### Problem
Which lines in the records below contain the word "height"? Gather each one and copy it in full.

### Material shown
• • •

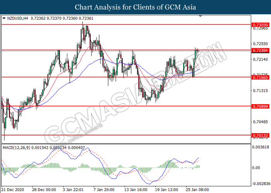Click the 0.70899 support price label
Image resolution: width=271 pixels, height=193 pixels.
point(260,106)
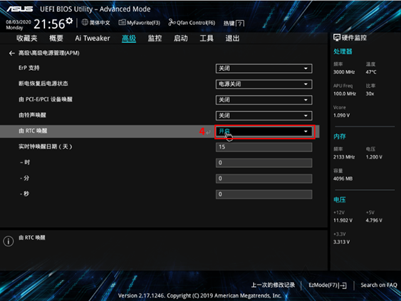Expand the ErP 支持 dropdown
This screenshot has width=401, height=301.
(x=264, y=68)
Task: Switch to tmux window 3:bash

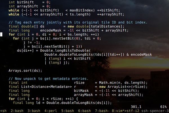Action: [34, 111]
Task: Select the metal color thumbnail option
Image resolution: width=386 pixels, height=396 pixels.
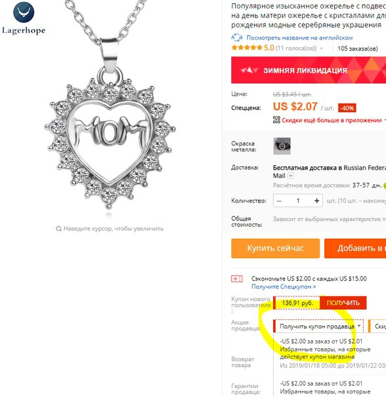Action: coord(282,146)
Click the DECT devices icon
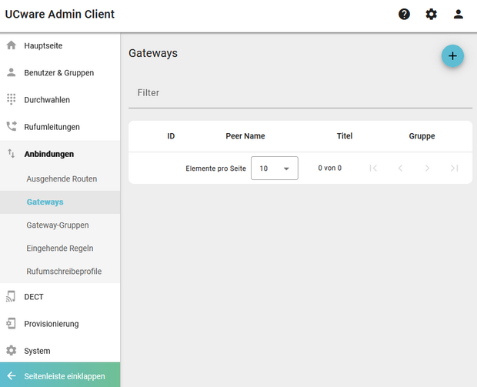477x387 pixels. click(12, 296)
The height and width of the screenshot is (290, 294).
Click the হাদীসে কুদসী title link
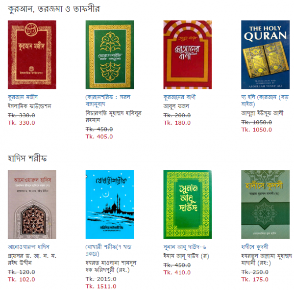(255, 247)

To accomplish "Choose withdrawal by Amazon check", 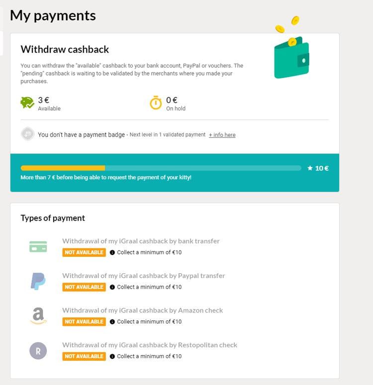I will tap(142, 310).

• • •

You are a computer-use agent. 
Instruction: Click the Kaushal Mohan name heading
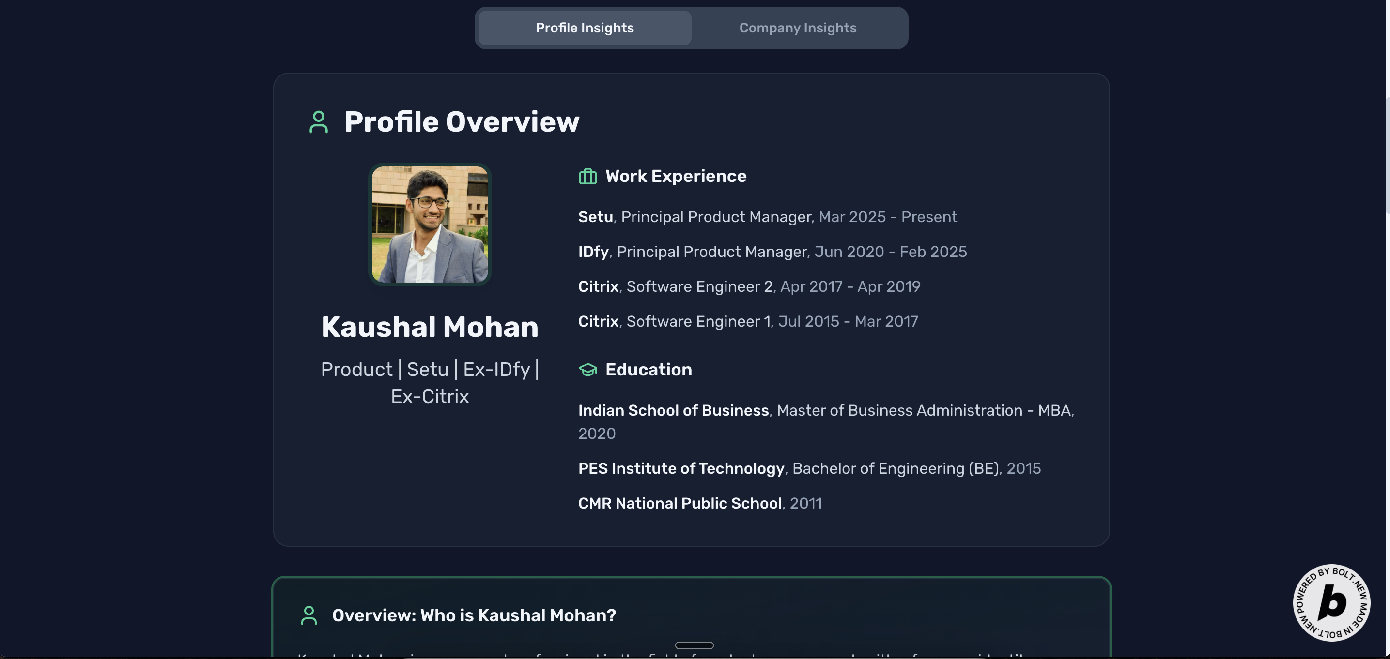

• • •

### Response to the exercise
Image resolution: width=271 pixels, height=193 pixels.
This screenshot has width=401, height=301.
Image resolution: width=386 pixels, height=396 pixels.
The height and width of the screenshot is (290, 294).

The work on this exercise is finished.